El PCE es el partido al que España siempre ha recurrido en sus momentos más difíciles, no sólo porque los comunistas tuvieran disciplina, organización y programa, sino porque esos momentos siempre han coincidido con el conflicto fundamental con el que nuestras sociedades se han movido y se mueven: la lucha de clases. El golpe de Estado de 1936 fue la venganza armada ante el ascenso de los trabajadores como sujeto político, un tajo a un profundo proceso de cambio, algo que se convirtió en una guerra precisamente por la incapacidad de que ese golpe triunfara en los núcleos obreros del país. La Transición, por su parte, fue la pretensión de sustituir el régimen resultante por otro que encajara en las necesidades del capitalismo europeo donde los comunistas, a través del partido y las Comisiones Obreras, consiguieron que lo resultante no fuera justo lo pensado por las élites, nacionales y extranjeras.

Entre medias, la lucha antifranquista. Cuarenta años de devenires y agitación al son de los contextos internacionales. Fueron los tiempos más oscuros, no exentos de grandes errores y conflictos internos en los que el PCE se abrió las carnes en más de una ocasión: España también fue una pieza en el gran tablero de la geoestrategia entre bloques y Moscú tenía sus propios intereses al margen de la Internacional. Los demás partidos antifranquistas, o eran irrelevantes, o se dejaron querer por Washington y Berlín Oeste. Pero la lucha contra la dictadura también fueron los años de otros tantos aciertos, de una épica que agrupó en torno a sí a lo mejor del país, fuera y dentro de sus fronteras. Que creó, bajo la represión más atroz, una tupida red de afinidades que resistió a las ejecuciones, la cárcel y el exilio. Ser del PCE, de 1939 a 1978, no era ningún pasatiempo.
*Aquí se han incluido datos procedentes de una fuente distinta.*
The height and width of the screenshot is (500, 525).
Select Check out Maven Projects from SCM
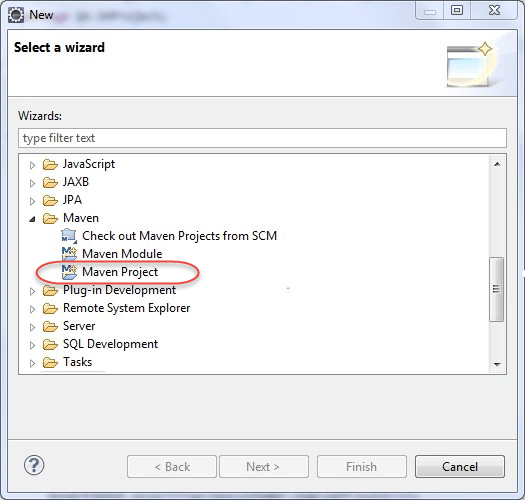click(x=179, y=236)
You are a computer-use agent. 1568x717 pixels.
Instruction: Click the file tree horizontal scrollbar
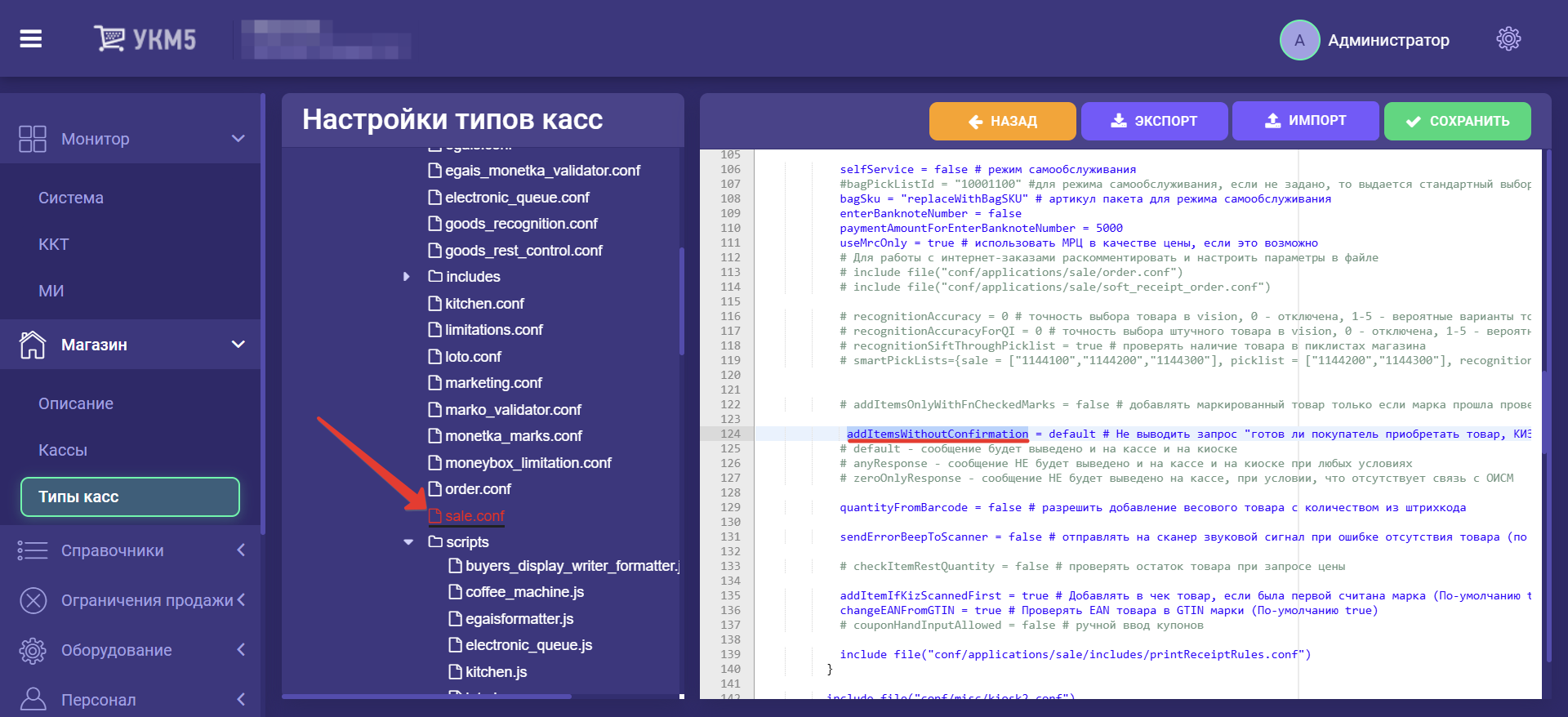[426, 697]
En esa época el PCE cambia Moscú por París y Roma, algo que no le costó pocas disputas internas. Cambiar al PCUS por Berlinguer y Marchais fue, probablemente, una jugada que a Carrillo, su histórico secretario general, nunca le será bien ponderada. La Transición salió adelante gracias a aquello, unos dirán que también, otros que fundamentalmente. En el proceso el PCE se dejó el alma, siendo sorpasado su compromiso histórico por un PSOE que jugó a ser más joven, más de izquierdas y más contemporáneo al mando de Felipe González: en la evolución del expresidente está la respuesta al juego. Soy de la opinión, poco científica, de que no hubo engaño, que la gente de este país intuía la impostura, pero que, agradeciéndole a la hoz y al martillo los servicios prestados, optó por otra cosa que sabían les alejaría de una profundización democrática, pero también de una nueva guerra civil. En la correlación de debilidades se optó no por la mejor opción, sino por la que parecía más segura.

Y de ahí a Gerardo Iglesias, digno constructor de túneles para pasar el final del siglo XX. Julio Anguita, respetado pero incomprendido, quien anticipó los peligros de la España de los dos mil. Paco Frutos, hombre recto que no sucumbió a modas ideológicas pasajeras. José Luis Centella, quien tuvo que lidiar con la Gran Recesión y el adanismo. Para llegar a Enrique Santiago, el abogado internacional del que un día se dirá que fue el arquitecto en la sombra de muchos pactos y proyectos. El PCE siempre fue más que sus secretarios generales pero, en cada uno de ellos, se encierran, incluyendo a sus opositores internos, las épocas por las que ha atravesado la izquierda española de las últimas cuatro décadas. Parece que el partido, desde la década de los ochenta, siempre ha estado a punto de desaparecer, de romperse definitivamente, pero ahí sigue, como el rostro y la voz de la Pasionaria. No es que las disensiones internas sean su mayor debilidad, es que el terreno de juego se les ha puesto demasiado en contra demasiadas veces.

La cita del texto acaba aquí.